- _Your goal_
In the listing below, find the line containing "You are a GUI" and the line containing "This screenshot has width=1568, height=658.". Repeat exactly those two lines and every line between them, nothing more.

- _Data to process_
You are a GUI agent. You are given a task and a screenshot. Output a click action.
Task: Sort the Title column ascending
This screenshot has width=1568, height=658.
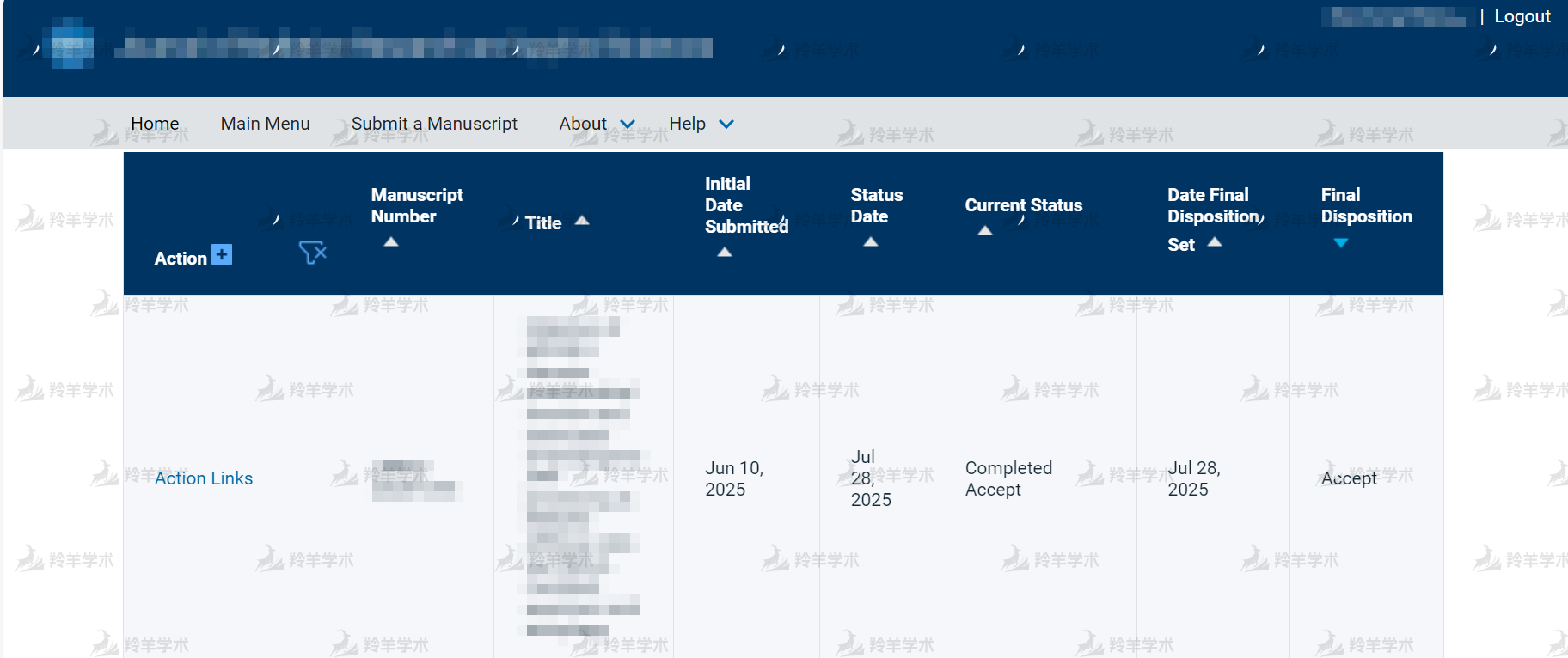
--
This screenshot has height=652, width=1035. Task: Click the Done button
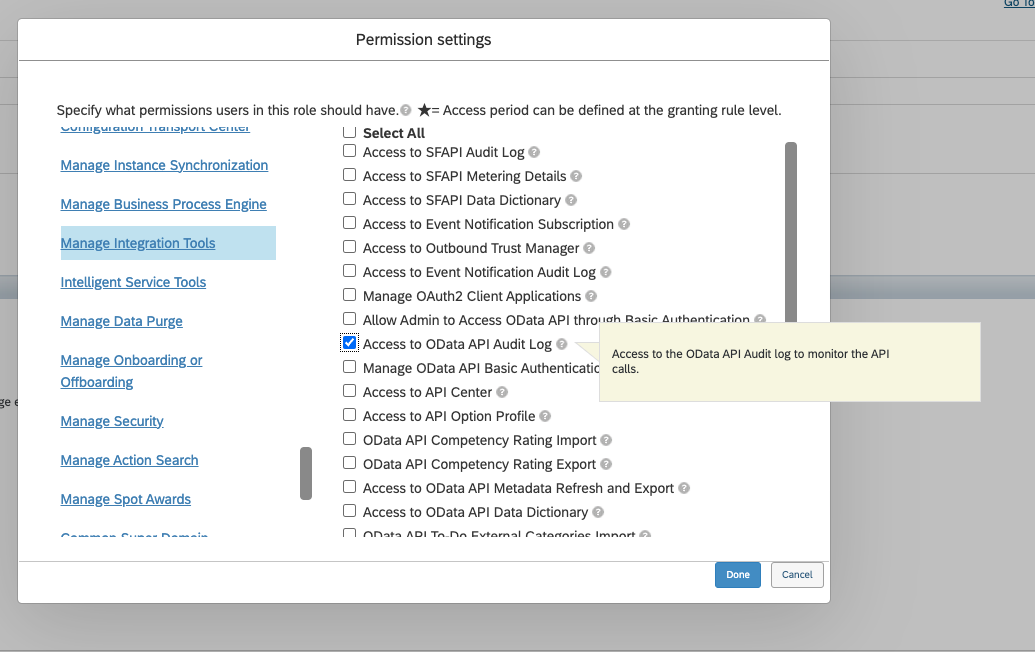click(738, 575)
==
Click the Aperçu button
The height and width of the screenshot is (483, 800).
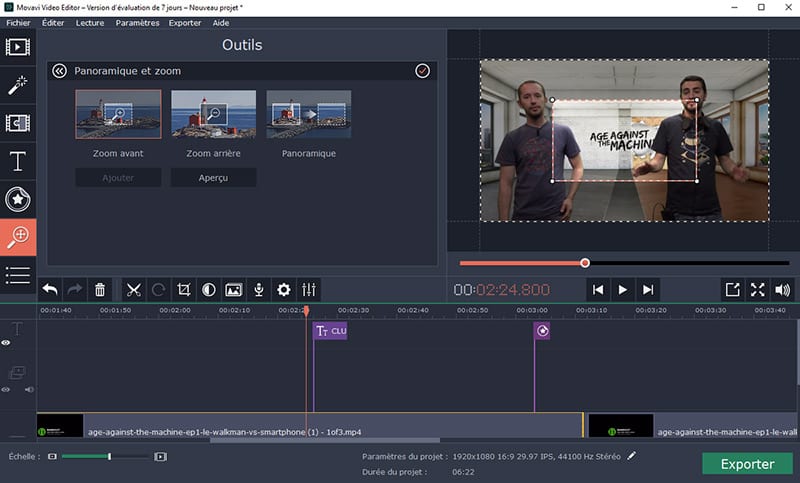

- _Solution for this exercise_
You are a GUI agent. You are given a task and a screenshot. Output a click action.
Task: Sort the Title column ascending
This screenshot has width=1568, height=658.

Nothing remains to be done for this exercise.